Simultaneously,  the interim government led by Girija Prasad Koirala will also need to address  urgently  the rebuilding of Nepal’s economy.  During the last two years, Nepali people were subjected to massive economic hardships. The international community, especially India, will have to  assist Nepal substantially on this score.


While Nepali people, the SPA and the Maoists will begin to address themselves seriously to these tasks at hand, they will have to remain  continuously vigilant of all possible manoeuvres that will be mounted to sabotage this process and ensure that the travel on this road may not reach  the desired destination of a constituent assembly.  One must remember that  twice, once in 1951 and the later in 1990, the Nepali people were denied  after solemn promises a constituent assembly. This cannot be allowed to  repeat. 

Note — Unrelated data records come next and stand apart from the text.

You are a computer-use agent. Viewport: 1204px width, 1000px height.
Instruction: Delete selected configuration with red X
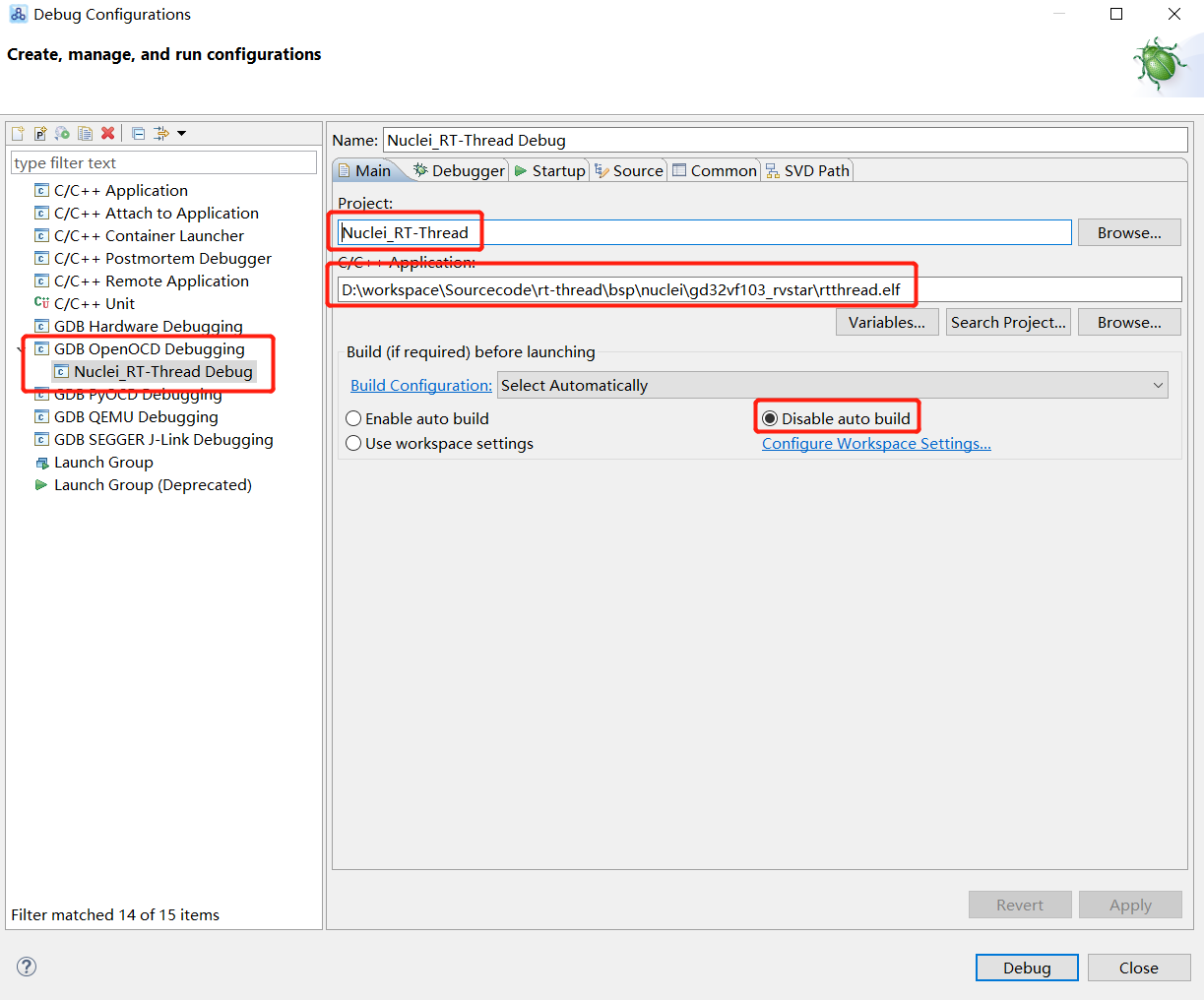click(x=108, y=133)
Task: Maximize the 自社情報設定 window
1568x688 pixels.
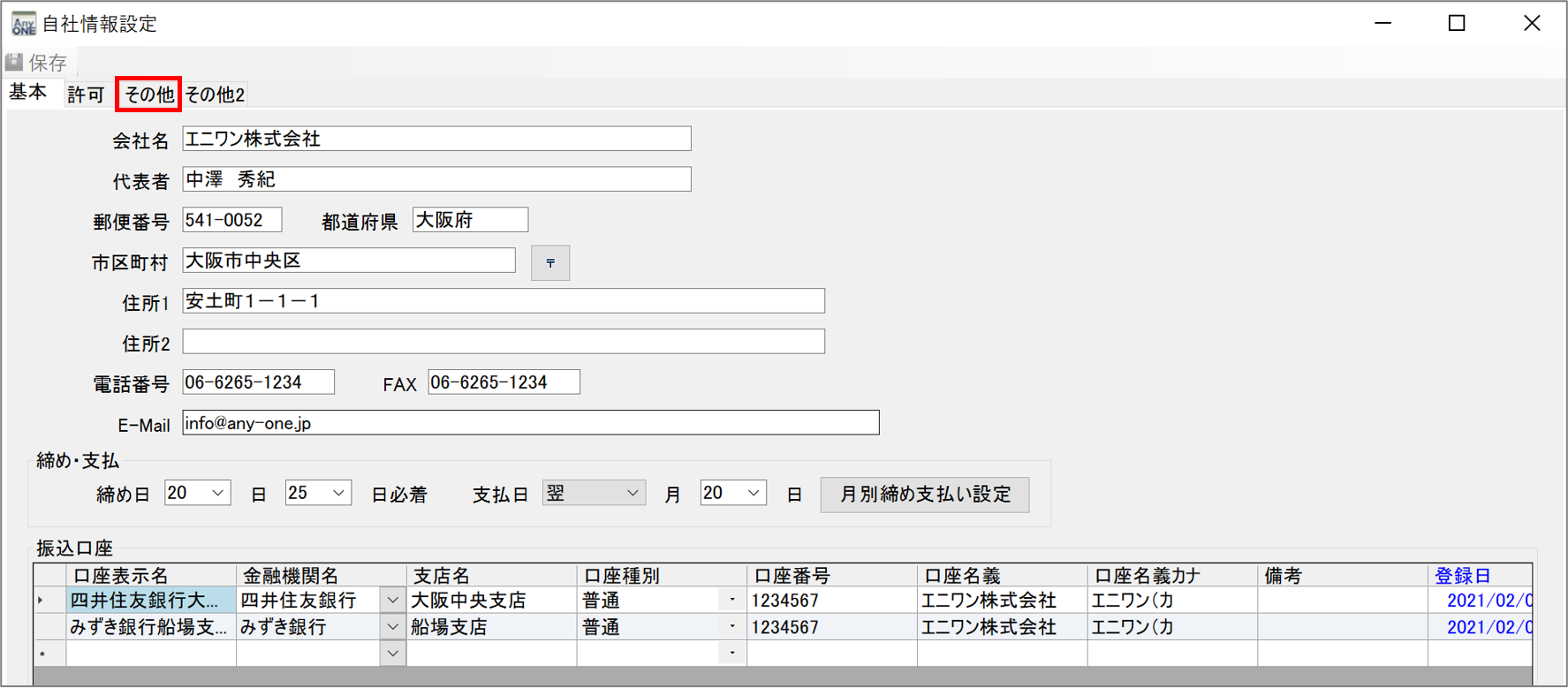Action: point(1457,24)
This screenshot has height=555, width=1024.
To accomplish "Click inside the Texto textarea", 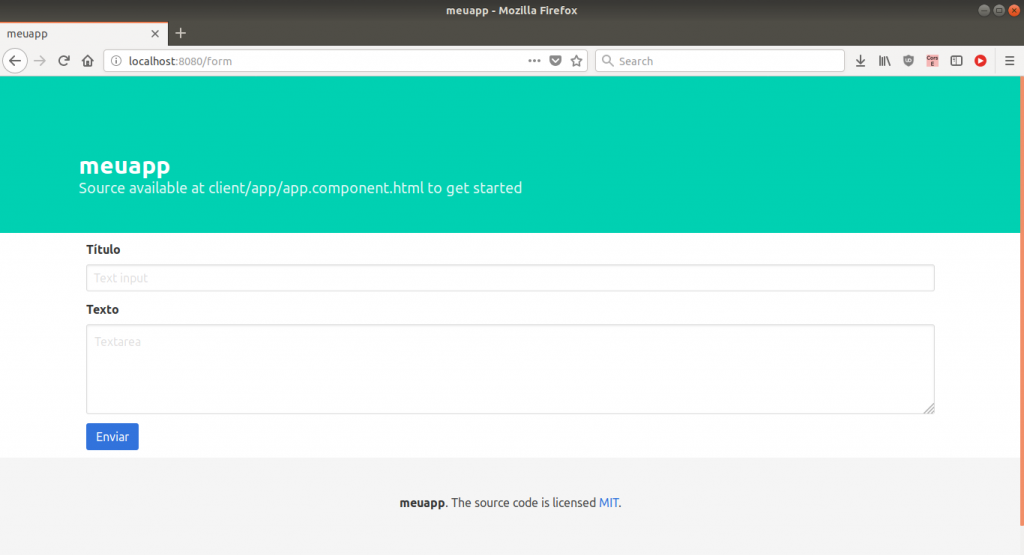I will coord(510,369).
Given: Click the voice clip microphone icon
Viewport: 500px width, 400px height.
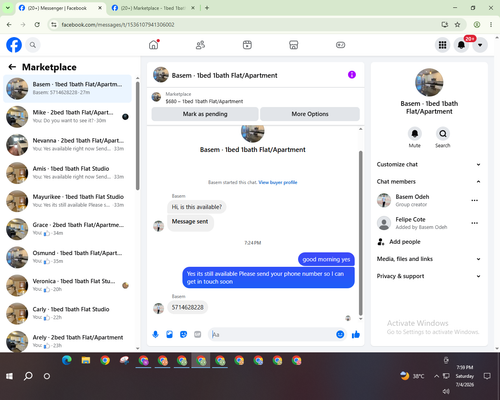Looking at the screenshot, I should [x=155, y=334].
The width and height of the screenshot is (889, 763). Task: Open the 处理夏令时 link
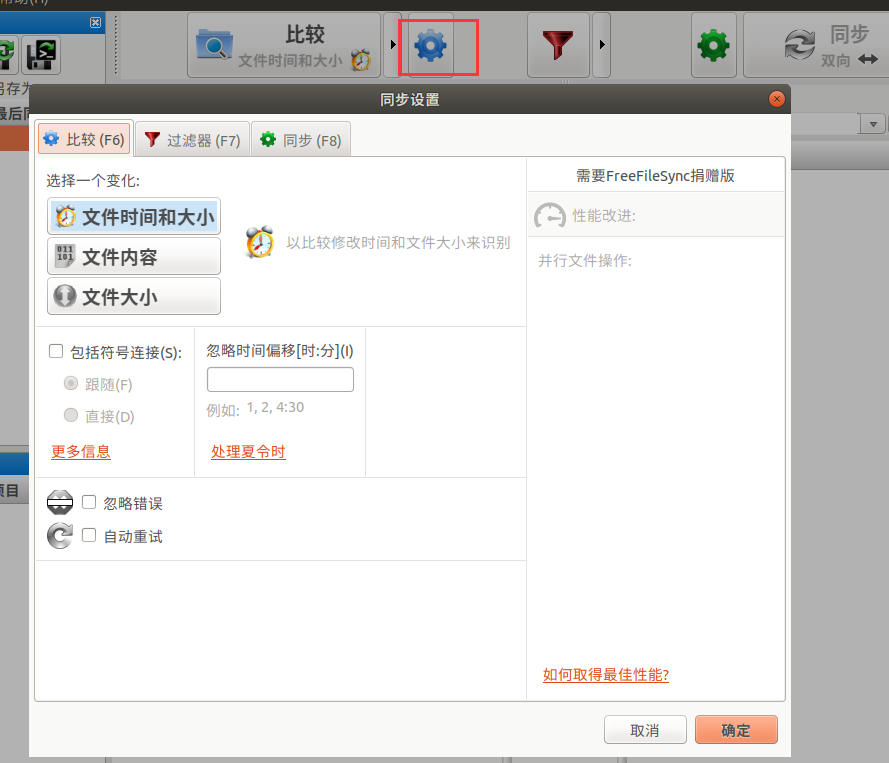coord(248,452)
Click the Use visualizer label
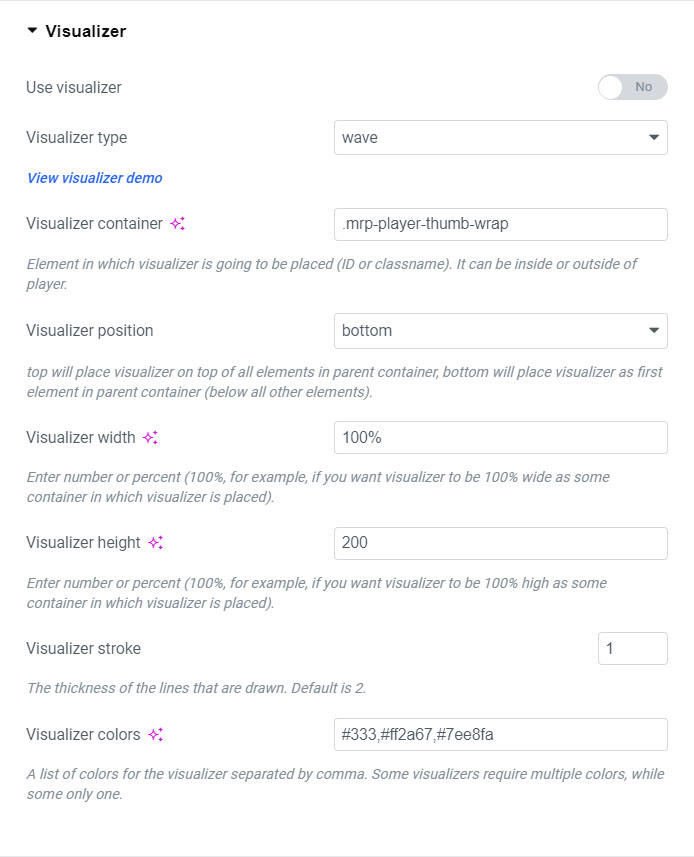The image size is (694, 857). click(74, 87)
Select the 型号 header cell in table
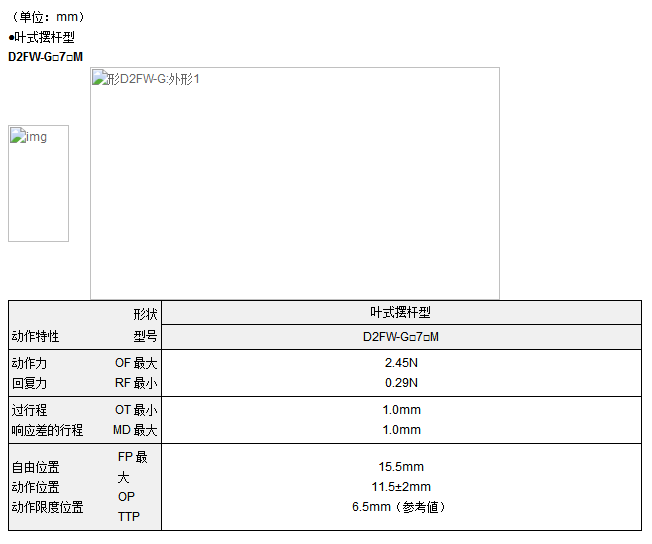Viewport: 652px width, 544px height. click(145, 337)

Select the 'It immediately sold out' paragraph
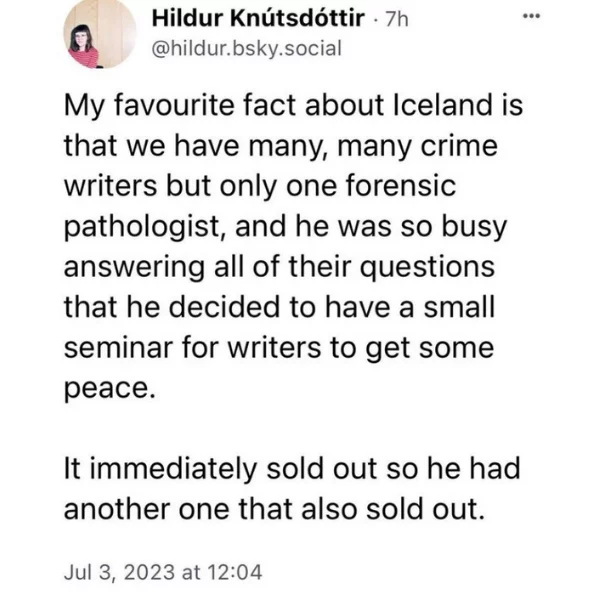coord(292,489)
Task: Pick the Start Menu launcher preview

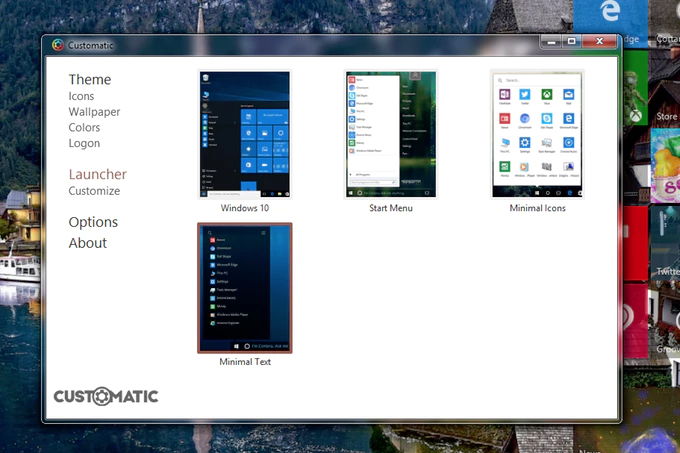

The year since the King abrogated democracy on February 1, 2005 has, indeed, been tumultuous for the Nepali people.  Utilising the differences between the political parties and the Maoists and the alienation of the people from both, the King had initially succeeded in consolidating his efforts to reimpose an absolute monarchy in Nepal.  Patient efforts by the political parties and the civil society in Nepal brought about the historic twelve point agreement between the SPA and the Maoists.  The decision by the Maoists to join the democratic mainstream abdicating the politics of the gun is, indeed, historic.  This galvanised the Nepali people into the action. This was in September 2005.


During the same month, a delegation of the Indian Solidarity Committee with the Nepali people visited Nepal at the invitation of the SPA. I still remember the meeting with the political leaders and the civil society of Nepal on September 29, 2005 on the lawns of  the house of the supreme leader, the late Ganesh Mansingh.  It was on these lawns, in 1990, the historic decision to launch the democracy movement was taken.  Within six months, an interim government was then formed which paved the wave for the establishment of  the two pillar – the parliament and King – democracy in Nepal.


On this occasion, speaking to the Nepali leaders,  I recollected  the famous saying of Victor Hugo, “Nobody can stop an idea whose time has come”.  Further, as Marx had said, “When an idea grips the minds of the masses, it becomes a material force.”  Democracy had, indeed,  gripped the minds of the Nepali masses.  It turned into a massive material force forcing the King  to withdraw and, once again, in six months an interim government  has been formed. 


The Nepali people have a turbulent road ahead. However, given their  confidence and the resolve, under the leadership of the SPA and the Maoists,   these challenges should be met  successfully overcoming the  obstacles.  When they do this, they shall create history by transforming this Himalayan Hindu kingdom into a modern democratic nation State based on democracy.